Factoring diabetes into community care
According to the 2014 National Diabetes Statistics Report, of the estimated 29.1 million cases of diabetes in the U.S., 8.1 million of them are undiagnosed. Perhaps just as eye-opening is the fact that 86 million Americans age 20 and older have prediabetes, a condition marked by blood glucose levels that are higher than normal, just not high enough to warrant a diabetes classification.
Early detection plays a key role in combating diabetes and, as such, in January 2016 TAMBCD launched a pilot program at one of its community training sites, North Dallas Shared Ministries. Dental assistants and dental students at the clinic screen for diabetes and administer a glucometer test for walk-in patients. Results are cross-checked with bloodwork taken by medical residents with UT Southwestern, the dental school’s community partner at North Dallas Shared Ministries. At-risk patients will receive referrals to UT Southwestern, and their total health will be tracked over time so that students and faculty from both institutions can gauge outcomes.
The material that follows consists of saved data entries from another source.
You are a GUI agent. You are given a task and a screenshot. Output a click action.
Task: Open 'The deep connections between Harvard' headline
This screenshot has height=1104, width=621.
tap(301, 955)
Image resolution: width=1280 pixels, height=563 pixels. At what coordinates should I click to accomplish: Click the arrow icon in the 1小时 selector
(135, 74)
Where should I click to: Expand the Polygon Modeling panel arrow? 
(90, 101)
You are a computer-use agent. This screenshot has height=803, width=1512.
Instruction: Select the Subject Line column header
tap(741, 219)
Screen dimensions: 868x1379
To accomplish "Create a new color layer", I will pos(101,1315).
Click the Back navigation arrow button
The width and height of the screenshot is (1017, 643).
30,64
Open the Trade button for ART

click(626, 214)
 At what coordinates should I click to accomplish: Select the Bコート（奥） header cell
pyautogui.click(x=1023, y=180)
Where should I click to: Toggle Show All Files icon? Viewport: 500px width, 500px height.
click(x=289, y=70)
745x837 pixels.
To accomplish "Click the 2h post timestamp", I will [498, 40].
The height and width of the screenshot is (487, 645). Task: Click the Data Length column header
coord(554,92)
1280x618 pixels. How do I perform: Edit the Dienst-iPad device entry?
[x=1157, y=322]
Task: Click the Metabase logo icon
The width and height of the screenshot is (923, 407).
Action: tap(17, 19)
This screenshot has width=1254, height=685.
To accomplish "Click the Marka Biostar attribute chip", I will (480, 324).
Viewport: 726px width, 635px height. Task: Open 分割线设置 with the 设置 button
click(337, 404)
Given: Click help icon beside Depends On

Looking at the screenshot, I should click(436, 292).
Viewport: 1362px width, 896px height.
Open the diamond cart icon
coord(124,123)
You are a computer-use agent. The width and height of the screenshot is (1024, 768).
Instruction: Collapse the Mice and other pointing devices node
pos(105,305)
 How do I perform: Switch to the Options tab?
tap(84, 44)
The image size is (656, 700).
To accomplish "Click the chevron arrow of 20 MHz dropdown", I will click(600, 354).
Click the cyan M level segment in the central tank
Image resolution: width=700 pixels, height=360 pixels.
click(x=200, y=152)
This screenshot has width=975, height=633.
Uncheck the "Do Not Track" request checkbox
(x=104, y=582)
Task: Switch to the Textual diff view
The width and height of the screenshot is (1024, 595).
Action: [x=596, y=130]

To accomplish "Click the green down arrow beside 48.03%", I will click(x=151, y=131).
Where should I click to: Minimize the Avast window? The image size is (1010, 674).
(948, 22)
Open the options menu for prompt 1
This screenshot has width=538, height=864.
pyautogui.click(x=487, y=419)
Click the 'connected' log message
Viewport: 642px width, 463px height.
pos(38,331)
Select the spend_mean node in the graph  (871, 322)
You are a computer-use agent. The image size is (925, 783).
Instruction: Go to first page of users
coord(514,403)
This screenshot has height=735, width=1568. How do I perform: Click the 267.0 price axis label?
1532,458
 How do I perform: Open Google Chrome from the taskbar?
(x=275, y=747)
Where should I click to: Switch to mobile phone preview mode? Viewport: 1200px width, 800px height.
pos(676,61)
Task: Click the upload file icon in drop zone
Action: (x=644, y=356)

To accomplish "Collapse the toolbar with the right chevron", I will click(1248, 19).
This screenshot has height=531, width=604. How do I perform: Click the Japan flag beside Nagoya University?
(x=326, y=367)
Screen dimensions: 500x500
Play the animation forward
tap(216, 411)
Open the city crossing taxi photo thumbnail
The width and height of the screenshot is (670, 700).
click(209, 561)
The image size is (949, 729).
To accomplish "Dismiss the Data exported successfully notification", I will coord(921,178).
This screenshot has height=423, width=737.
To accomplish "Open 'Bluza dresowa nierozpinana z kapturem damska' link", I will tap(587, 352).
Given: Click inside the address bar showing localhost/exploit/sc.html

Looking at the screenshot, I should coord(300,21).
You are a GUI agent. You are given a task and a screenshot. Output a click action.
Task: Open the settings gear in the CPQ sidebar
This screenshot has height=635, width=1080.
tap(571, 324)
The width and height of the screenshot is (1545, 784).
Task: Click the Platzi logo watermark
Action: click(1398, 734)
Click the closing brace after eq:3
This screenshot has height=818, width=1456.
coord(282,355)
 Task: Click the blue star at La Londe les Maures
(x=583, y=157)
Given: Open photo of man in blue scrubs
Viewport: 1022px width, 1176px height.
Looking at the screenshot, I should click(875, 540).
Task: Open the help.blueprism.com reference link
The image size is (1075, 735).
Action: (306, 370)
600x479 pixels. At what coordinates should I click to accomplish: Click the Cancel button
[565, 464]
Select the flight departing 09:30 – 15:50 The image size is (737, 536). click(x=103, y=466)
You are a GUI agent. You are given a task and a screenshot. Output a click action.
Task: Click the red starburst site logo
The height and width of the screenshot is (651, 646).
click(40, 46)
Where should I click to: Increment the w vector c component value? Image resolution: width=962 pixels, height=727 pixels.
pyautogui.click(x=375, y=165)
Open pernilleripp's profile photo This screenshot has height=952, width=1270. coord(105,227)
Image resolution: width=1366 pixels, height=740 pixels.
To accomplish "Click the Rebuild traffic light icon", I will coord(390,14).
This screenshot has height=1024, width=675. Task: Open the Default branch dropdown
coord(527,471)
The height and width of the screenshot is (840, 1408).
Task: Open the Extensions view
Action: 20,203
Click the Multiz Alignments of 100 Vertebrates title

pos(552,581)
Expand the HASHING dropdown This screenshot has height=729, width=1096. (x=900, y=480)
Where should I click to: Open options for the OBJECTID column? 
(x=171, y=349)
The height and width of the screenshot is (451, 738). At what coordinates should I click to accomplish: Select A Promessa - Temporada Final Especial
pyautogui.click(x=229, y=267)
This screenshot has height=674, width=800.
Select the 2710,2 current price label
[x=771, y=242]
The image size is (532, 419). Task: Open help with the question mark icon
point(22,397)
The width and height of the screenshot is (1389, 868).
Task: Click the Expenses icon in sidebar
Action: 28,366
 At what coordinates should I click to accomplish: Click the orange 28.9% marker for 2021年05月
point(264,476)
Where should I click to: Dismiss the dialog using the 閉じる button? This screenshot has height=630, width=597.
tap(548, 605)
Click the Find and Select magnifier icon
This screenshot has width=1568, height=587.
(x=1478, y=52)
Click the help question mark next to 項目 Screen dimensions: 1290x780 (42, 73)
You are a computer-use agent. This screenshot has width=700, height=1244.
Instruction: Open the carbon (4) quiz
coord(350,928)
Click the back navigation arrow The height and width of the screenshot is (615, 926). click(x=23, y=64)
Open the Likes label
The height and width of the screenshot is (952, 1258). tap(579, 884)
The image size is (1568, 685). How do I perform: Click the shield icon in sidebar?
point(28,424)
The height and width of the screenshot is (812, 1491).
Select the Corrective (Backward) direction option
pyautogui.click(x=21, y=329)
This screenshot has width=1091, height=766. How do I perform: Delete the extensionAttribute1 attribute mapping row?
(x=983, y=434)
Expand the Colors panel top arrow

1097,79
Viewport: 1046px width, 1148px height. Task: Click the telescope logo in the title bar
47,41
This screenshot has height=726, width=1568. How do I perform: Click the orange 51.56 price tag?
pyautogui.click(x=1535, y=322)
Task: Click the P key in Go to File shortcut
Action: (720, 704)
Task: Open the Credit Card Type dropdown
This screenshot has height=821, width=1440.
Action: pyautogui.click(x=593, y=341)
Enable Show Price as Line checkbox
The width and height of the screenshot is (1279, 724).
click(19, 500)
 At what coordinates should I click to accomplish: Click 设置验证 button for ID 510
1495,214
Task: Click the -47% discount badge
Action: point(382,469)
The program could result in even more diabetes diagnoses. Of the 3,000 patients TAMBCD students treated in 2015 at North Dallas Shared Ministries, approximately 600 had chronic medical conditions, diabetes among them. Paul Hoffmann, administrative director of extramural clinics at the dental school, says he expects to see up to 900 new diagnoses as a result of the increased screening efforts.
A two-way street
The physician-dentist collaboration occurring at North Dallas Shared Ministries is a snapshot of changes in the health care landscape when it comes to detecting diabetes in its early stages.
“As physicians, we are very excited to collaborate with dentists on screening patients for diabetes,” says Dr. Lydia Best, medical director of the Diabetes Health and Wellness Institute, affiliated with Baylor Scott and White Health and located near Dallas’ Fair Park.
“Currently there is some encouragement from different medical and dental authorities for dentists to perform office testing to identify and refer patients with diabetes. Likewise, primary care providers are encouraged to screen for periodontal disease and refer patients to the dentist and hygienist.”
As a part of routine patient wellness visits at the diabetes center, Best says physicians check for signs of oral cancer, severe tooth decay, periodontal disease and acute infection.
Hutson’s role treating cancer patients takes the interdisciplinary collaboration one step further, with frequent early morning and evening phone calls to his patients’ oncologists and primary care providers.
“The days of dental health care providers compartmentalizing their expertise to dental disease have long passed,” says Hutson. “As the overall medical complexity of the general population changes, so must the dental clinician’s ability to understand implications this change brings to the delivery of safe and effective dental care.”